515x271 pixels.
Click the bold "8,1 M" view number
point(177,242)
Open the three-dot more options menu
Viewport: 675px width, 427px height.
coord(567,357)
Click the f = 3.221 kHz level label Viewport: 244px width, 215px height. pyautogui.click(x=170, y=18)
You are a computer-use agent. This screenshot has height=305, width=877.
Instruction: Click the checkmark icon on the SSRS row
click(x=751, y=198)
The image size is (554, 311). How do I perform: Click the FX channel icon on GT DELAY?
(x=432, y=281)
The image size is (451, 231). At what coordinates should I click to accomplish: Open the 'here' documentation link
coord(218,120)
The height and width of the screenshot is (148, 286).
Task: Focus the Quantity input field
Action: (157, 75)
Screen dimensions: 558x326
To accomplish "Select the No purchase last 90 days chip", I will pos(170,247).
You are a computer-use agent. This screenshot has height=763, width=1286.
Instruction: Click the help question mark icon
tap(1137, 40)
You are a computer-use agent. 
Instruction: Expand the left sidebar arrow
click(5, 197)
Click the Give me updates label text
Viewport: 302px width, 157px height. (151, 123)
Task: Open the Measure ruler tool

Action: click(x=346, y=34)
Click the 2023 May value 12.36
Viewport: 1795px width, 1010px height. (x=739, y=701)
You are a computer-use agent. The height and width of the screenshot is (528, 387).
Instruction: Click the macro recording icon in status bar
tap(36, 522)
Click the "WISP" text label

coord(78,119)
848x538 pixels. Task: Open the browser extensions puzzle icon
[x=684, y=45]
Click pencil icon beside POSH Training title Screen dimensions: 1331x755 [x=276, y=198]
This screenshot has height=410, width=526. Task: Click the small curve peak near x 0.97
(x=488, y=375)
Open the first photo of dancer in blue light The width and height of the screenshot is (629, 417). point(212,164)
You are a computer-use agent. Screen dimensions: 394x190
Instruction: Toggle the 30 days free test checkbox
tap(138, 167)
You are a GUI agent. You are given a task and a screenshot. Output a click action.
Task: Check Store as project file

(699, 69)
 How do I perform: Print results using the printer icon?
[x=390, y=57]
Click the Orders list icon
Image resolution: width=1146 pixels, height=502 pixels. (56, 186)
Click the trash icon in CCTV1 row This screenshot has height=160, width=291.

OBJECTIVE: Reproduce every item above verbatim, line for line.

EXERCISE OUTPUT:
515x271 pixels.
Click the bold "8,1 M" view number
point(177,242)
Open the three-dot more options menu
Viewport: 675px width, 427px height.
coord(567,357)
Click the f = 3.221 kHz level label Viewport: 244px width, 215px height. pyautogui.click(x=170, y=18)
You are a computer-use agent. This screenshot has height=305, width=877.
Instruction: Click the checkmark icon on the SSRS row
click(x=751, y=198)
The image size is (554, 311). How do I perform: Click the FX channel icon on GT DELAY?
(x=432, y=281)
The image size is (451, 231). At what coordinates should I click to accomplish: Open the 'here' documentation link
coord(218,120)
The height and width of the screenshot is (148, 286).
Task: Focus the Quantity input field
Action: (157, 75)
Screen dimensions: 558x326
To accomplish "Select the No purchase last 90 days chip", I will pos(170,247).
You are a computer-use agent. This screenshot has height=763, width=1286.
Instruction: Click the help question mark icon
tap(1137, 40)
You are a computer-use agent. 
Instruction: Expand the left sidebar arrow
click(5, 197)
Click the Give me updates label text
Viewport: 302px width, 157px height. (151, 123)
Task: Open the Measure ruler tool

Action: click(x=346, y=34)
Click the 2023 May value 12.36
Viewport: 1795px width, 1010px height. (x=739, y=701)
You are a computer-use agent. The height and width of the screenshot is (528, 387).
Instruction: Click the macro recording icon in status bar
tap(36, 522)
Click the "WISP" text label

coord(78,119)
848x538 pixels. Task: Open the browser extensions puzzle icon
[x=684, y=45]
Click pencil icon beside POSH Training title Screen dimensions: 1331x755 [x=276, y=198]
This screenshot has height=410, width=526. Task: Click the small curve peak near x 0.97
(x=488, y=375)
Open the first photo of dancer in blue light The width and height of the screenshot is (629, 417). point(212,164)
You are a computer-use agent. Screen dimensions: 394x190
Instruction: Toggle the 30 days free test checkbox
tap(138, 167)
You are a GUI agent. You are given a task and a screenshot. Output a click action.
Task: Check Store as project file

(699, 69)
 How do I perform: Print results using the printer icon?
[x=390, y=57]
Click the Orders list icon
Image resolution: width=1146 pixels, height=502 pixels. (56, 186)
Click the trash icon in CCTV1 row This screenshot has height=160, width=291.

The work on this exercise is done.